On October 10th, we had the pleasure of receiving one of those meetups in our Paris office. As the host, we had the privilege of presenting one talk (about our efforts in reducing our observability bill), and should have had a second talk about green IT in the cloud.

This specific meetup was part of an initiative by a CNCF interest group called TAG environmental sustainability held during the month of October focused on the topic of environmental sustainability in the Cloud. They called that the CNCF Cloud Native Sustainability week, and this meetup was part of it.

Talks scheduled for the evening

Unfortunately, our second speaker got sick and had to cancel on the morning of the event. We managed to find someone to replace him, and could have two talks as expected.

Jean-Brice, we hope you’re feeling better and hope to see you at the next iteration of the meetup. And Benoit, we can’t thank you enough for agreeing to cover for our missing speaker at a four-hour notice \o/.

The whole meetup was in French, so we decided to write a short recap of the talks to share here with a broader audience. You can still watch the full video if you’d like a little taste of the French tech scene 🥖

All aboard the KubeTrain

Andrea Giardini, meetup organizer and CNCF ambassador kicked off the meetup to discuss the upcoming KubeCon EU. The 2024 edition will take place in Paris next March, and that made Andrea worried about its ecological impact, especially with people flying from all over Europe to attend. By now KubeCon has become the largest open-source conference in Europe and this means thousands of people traveling to Paris next spring.

So in response, Andrea kickstarted the KubeTrain initiative. They will rent a whole train wagon in each European major city, heading to Paris, and KubeCon participants can board it.

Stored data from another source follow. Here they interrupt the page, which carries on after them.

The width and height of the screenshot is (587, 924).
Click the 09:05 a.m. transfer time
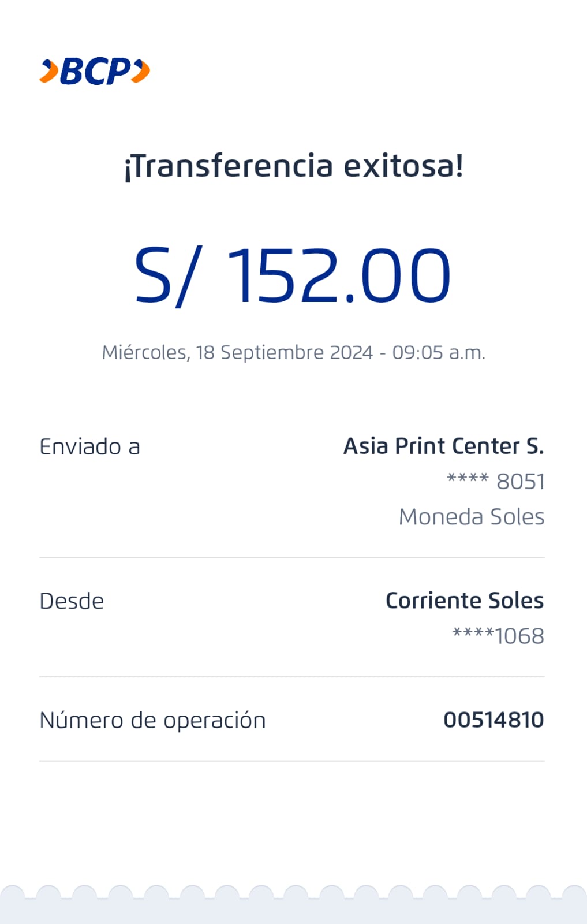tap(439, 352)
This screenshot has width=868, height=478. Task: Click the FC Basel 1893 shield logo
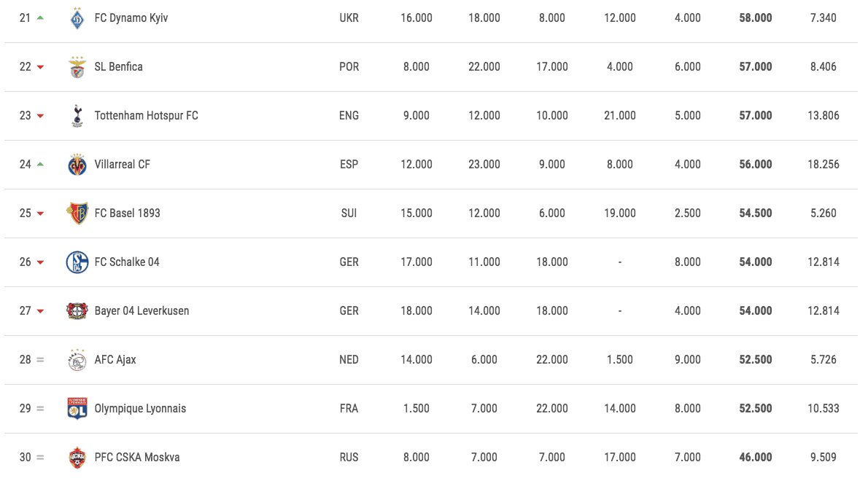[x=77, y=213]
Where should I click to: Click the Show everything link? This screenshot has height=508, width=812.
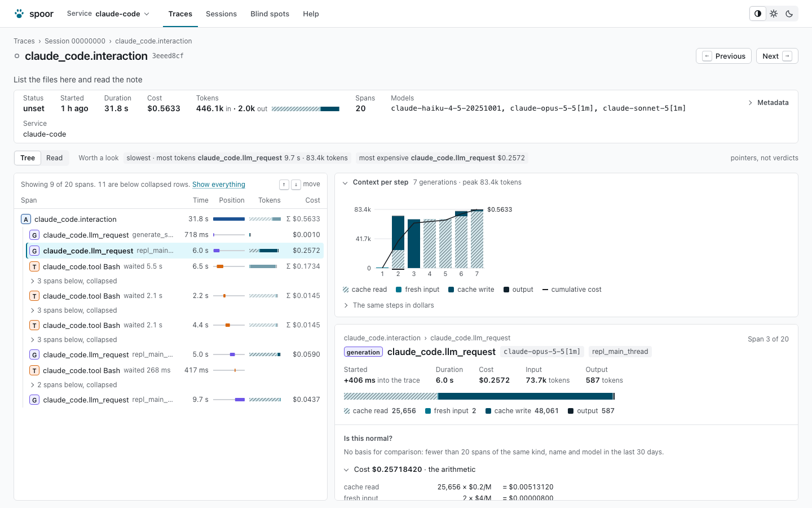point(219,185)
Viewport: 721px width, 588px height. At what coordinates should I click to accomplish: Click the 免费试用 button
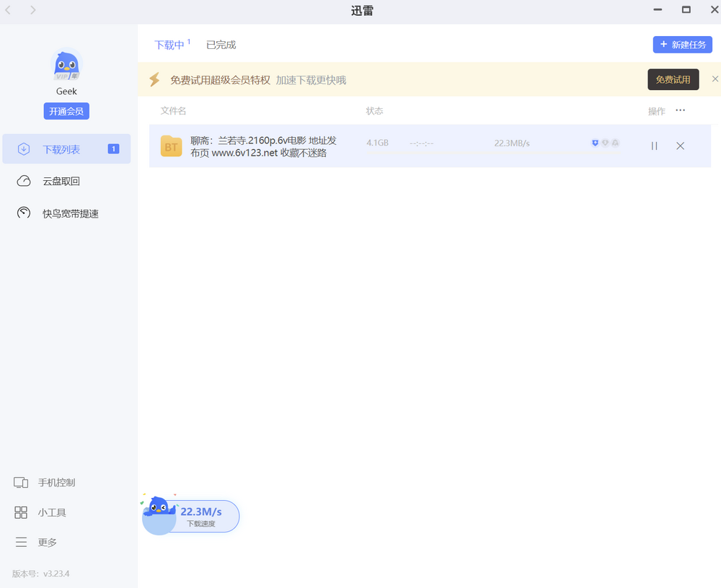[x=673, y=79]
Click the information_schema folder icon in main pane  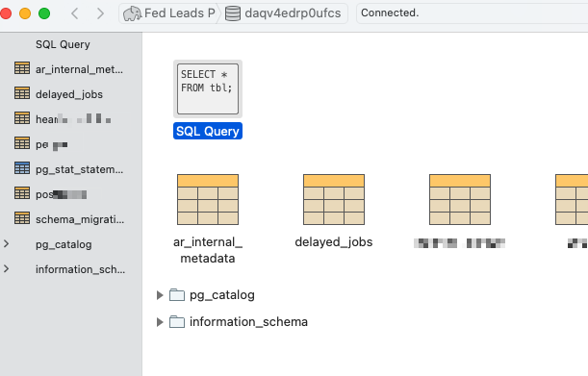(x=177, y=322)
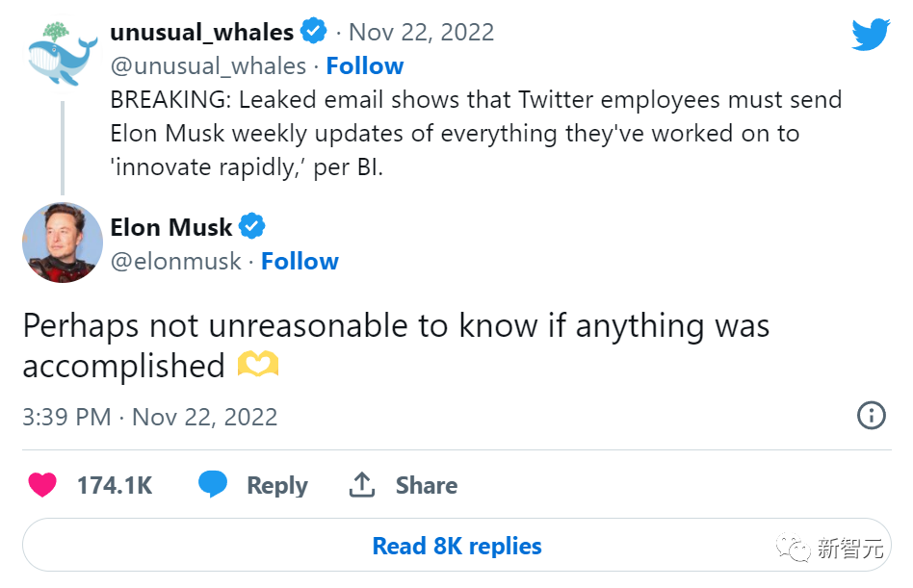The image size is (913, 588).
Task: Click the Reply text label
Action: coord(276,485)
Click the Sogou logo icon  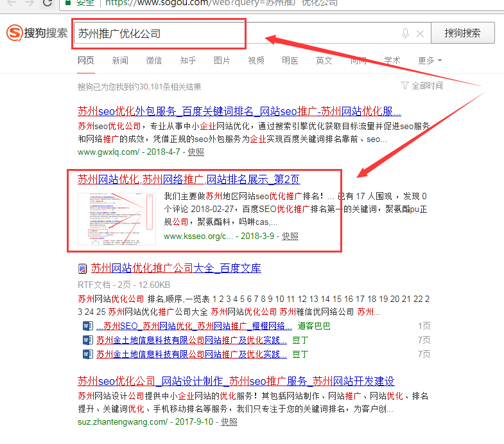14,33
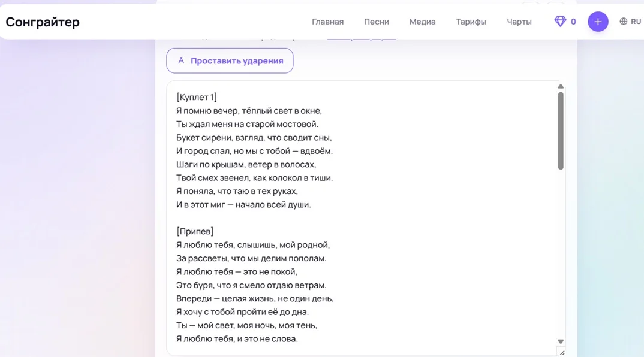Open the Медиа menu item

pos(422,22)
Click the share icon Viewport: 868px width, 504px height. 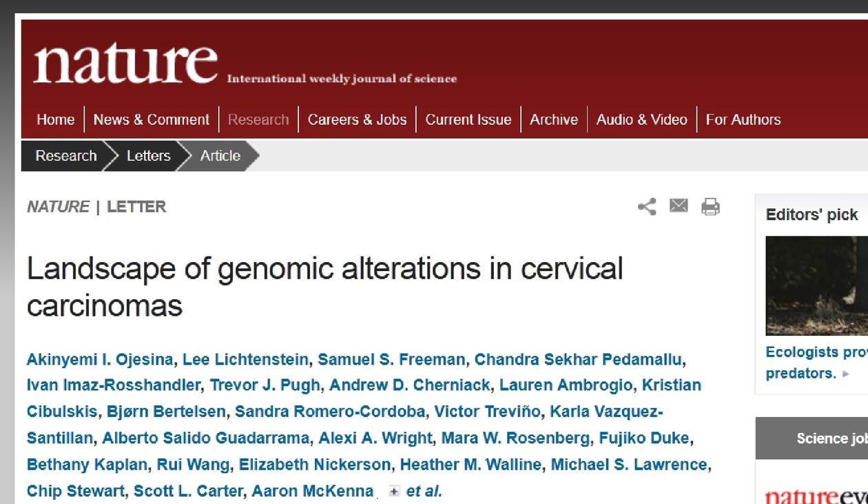[x=647, y=206]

Andrea explains the KubeTrain inititiative

Sharing one train will greatly reduce the ecological impact, compared to flying. But it will also be cheaper for participants as they would have a discounted price for traveling to KubeCon. As an added benefit, traveling in a train full of KubeCon participants also opens up the possibility of organizing an in-train hackathon, having lightning talks, and more generally starting the conference in a fun atmosphere.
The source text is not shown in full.